The Dojo Is a Sacred Space

SINCE I’VE LIVED alone, I’ve called my studio apartment — first in San Diego, California and now in Osaka, Japan — my creative dojo.

My studio in San Diego is where I wrote my first book. My Osaka dojo is where I record my podcast.

It’s where I cook, sleep, dance and learn. The dojo brings me joy. It helps me think. Inspiration flows freely, tears fall amongst friends, coffee burns, beers crack, and the sound of rain echoes on autumnal nights.

In Japanese, the word dojo literally means “place of the Way.”

I didn’t know this before I started calling my San Diego studio the dojo — it just felt right.

In the ancient Chinese philosophy of Taoism, the Way is the middle path — the beginning and the end, being and nonbeing.

Quite ambiguous, I know, but I think that’s the point.

To follow the way is to allow ourselves to flow with what’s natural and derives from the soul: our own, and that of existence.

The following lines are from the Stephen Mitchell translation of the Tao Te Ching, the essential text of Taoism. The translation alternates between him and her from chapter to chapter.

“The master does his job
and then stops.
He understands that the universe
is forever out of control,
and that trying to dominate events goes against the current of the Tao.
Because he believes in himself,
he doesn’t try to convince others.
Because he is content with himself,
he doesn’t need others’ approval.
Because he accepts himself,
the whole world accepts him.”

We all require a space, irrespective of how small, to be ourselves. Our home should be a domain where we find solace and inspiration; it should lessen anxiety, not exacerbate it.
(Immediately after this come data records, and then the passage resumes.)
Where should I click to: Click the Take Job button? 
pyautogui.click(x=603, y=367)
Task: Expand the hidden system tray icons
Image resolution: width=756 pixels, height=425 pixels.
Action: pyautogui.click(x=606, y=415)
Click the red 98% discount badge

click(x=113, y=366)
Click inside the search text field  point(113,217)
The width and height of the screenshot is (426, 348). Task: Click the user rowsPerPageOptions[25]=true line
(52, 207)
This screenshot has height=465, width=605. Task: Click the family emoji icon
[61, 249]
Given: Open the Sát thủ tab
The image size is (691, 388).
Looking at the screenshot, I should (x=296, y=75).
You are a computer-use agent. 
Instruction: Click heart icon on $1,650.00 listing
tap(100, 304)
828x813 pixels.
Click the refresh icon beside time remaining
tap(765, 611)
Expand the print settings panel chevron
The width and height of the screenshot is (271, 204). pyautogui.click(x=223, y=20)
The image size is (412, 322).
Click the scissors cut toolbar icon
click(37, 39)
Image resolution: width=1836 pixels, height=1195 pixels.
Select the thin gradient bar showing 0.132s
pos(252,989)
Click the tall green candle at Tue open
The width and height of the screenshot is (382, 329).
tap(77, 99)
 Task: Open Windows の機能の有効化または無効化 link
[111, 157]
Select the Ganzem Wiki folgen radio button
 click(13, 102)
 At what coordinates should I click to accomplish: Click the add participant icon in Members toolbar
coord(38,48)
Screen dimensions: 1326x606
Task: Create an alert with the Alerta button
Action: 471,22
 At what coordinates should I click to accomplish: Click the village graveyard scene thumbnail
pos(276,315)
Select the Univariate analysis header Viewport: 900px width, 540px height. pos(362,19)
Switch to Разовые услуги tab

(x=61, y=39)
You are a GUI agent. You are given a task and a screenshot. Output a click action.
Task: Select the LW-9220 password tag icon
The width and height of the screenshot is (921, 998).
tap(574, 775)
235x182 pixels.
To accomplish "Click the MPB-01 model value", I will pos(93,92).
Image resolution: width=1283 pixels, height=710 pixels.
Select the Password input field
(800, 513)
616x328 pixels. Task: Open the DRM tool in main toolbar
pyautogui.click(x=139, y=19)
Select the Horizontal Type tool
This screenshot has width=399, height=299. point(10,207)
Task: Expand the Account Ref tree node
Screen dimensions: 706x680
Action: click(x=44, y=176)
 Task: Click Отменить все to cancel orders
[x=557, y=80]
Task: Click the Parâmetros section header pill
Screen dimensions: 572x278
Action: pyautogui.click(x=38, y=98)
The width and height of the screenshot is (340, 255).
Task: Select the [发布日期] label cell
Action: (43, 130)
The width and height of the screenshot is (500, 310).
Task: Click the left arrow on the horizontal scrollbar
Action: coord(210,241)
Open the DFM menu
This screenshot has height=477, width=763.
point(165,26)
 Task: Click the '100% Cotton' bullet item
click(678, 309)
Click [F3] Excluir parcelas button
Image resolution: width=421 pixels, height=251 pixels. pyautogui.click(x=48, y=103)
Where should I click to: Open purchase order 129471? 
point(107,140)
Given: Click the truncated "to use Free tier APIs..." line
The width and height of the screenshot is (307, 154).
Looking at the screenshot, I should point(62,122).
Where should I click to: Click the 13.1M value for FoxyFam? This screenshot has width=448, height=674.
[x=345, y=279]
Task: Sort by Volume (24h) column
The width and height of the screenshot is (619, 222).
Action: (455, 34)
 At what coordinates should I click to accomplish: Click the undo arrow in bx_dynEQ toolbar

My dojo is where I do my work, but before the doing, the space must be clean and orderly so my mind can follow suit.

“The space where great work is done is holy,” writes Ryan Holiday in Discipline is Destiny.

“We must respect it. Because a person comfortable with a messy workspace will become comfortable with sloppy work. A person who doesn’t eliminate noise will miss the messages from the muses.”

This is why I find it beneficial to have a small space. My motto is to clean a little, and clean often. Things can’t pile up, or else they’ll be a distraction. You notice when it’s dirty.

Making your bed isn’t about others seeing it. It’s about respecting the dojo, running a tight ship, cultivating a mindset. The same applies to clothing; less is more.

Fewer pieces, less clutter; more charm, greater respect.

When I open up my smaller closet full of items which have seen the test of time, traveled the world and been repaired, warmed me on the coldest nights and brightened up my days, I’m filled with joy.

My clothes and I have stories together. We’re not finished yet.

“Clothes that have been worn and loved have more personality to me,” writes Anda Rowland, managing director of London tailor Anderson & Sheppard.

I read her words in this article years ago and her message has become a core philosophy of mine.

“Frayed shirt cuffs, well-polished shoes, which have been fixed and repaired, have a lovely quality to them, much better than brand new and gleaming.”

I love this because it’s about your personality, your charm, your character which makes the clothes, not the clothes which make you.

Wear what makes you happy to wear. Live in a space that makes you grateful to be you.

That’s the spirit of the Way — an art form which shines through all things — the way you walk, talk, dress, live.

My space isn’t perfect, rather perfectly imperfect, perfectly me. Honor the place you call your own. Make it so you smile when you walk through that door.